(EXERCISE DATA begins)

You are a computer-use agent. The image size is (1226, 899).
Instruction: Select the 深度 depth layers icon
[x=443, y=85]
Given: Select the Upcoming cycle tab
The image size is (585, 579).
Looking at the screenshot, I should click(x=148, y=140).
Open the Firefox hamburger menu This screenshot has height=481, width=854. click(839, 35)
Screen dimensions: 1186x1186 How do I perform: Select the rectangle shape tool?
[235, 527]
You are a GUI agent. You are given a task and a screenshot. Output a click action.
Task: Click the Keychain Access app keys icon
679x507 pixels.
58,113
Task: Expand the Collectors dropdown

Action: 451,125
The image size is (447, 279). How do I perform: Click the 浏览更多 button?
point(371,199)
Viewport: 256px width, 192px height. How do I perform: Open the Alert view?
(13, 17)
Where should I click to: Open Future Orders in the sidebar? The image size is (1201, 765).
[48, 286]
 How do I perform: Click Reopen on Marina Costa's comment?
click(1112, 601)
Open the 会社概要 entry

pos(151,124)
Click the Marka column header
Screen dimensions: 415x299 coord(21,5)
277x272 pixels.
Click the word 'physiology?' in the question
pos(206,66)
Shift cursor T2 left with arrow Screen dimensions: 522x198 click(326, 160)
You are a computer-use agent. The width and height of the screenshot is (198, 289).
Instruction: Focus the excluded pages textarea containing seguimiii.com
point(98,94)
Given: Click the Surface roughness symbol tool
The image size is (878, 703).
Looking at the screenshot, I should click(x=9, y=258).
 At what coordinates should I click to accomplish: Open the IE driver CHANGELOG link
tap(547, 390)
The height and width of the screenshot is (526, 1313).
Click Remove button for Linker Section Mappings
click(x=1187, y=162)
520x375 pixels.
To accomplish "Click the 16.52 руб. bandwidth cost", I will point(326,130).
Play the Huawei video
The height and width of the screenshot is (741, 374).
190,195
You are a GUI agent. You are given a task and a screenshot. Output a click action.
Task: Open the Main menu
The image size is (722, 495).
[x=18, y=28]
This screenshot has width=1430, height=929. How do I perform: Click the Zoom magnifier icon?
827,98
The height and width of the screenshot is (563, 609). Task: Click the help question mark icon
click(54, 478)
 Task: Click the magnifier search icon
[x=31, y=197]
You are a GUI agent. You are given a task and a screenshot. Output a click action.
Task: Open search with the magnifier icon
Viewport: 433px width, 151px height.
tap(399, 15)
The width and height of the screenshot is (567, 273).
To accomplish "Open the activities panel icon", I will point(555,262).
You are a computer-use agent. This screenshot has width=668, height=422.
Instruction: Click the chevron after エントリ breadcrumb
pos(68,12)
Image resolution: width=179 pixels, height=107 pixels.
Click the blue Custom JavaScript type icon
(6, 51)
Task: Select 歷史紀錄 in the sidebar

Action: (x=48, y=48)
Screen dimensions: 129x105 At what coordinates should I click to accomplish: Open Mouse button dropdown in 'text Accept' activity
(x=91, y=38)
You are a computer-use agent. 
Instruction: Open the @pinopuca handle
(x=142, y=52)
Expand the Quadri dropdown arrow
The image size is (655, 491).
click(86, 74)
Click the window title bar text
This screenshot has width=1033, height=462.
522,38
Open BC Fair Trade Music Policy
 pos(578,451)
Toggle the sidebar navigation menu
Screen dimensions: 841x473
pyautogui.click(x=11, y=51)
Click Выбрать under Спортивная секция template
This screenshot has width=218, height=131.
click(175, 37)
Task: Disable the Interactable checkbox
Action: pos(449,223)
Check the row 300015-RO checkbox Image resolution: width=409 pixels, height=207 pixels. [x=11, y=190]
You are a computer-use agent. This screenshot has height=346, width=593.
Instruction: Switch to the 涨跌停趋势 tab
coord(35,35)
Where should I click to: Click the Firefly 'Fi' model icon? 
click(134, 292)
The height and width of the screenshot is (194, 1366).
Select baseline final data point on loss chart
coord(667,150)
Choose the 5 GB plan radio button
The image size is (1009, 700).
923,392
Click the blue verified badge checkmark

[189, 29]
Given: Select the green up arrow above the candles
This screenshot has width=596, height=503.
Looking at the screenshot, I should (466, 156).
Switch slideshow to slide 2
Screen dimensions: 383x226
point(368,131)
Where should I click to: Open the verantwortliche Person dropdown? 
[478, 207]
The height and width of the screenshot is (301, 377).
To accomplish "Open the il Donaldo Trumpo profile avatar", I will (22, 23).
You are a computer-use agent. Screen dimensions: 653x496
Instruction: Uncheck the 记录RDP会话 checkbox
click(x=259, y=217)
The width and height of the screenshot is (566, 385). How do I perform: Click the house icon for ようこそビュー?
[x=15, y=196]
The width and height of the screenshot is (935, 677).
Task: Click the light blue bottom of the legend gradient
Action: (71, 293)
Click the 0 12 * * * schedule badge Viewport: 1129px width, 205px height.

(EXERCISE DATA ends)

# [TASK REQUIREMENTS]
Return only the lines between the one holding "Task: Open the Main menu" and the one holding "has width=668, height=422.", inclusive, exactly as they appear above.

# [ANSWER SPACE]
Task: Open the Main menu
The image size is (722, 495).
[x=18, y=28]
This screenshot has width=1430, height=929. How do I perform: Click the Zoom magnifier icon?
827,98
The height and width of the screenshot is (563, 609). Task: Click the help question mark icon
click(54, 478)
 Task: Click the magnifier search icon
[x=31, y=197]
You are a GUI agent. You are given a task and a screenshot. Output a click action.
Task: Open search with the magnifier icon
Viewport: 433px width, 151px height.
tap(399, 15)
The width and height of the screenshot is (567, 273).
To accomplish "Open the activities panel icon", I will point(555,262).
You are a computer-use agent. This screenshot has width=668, height=422.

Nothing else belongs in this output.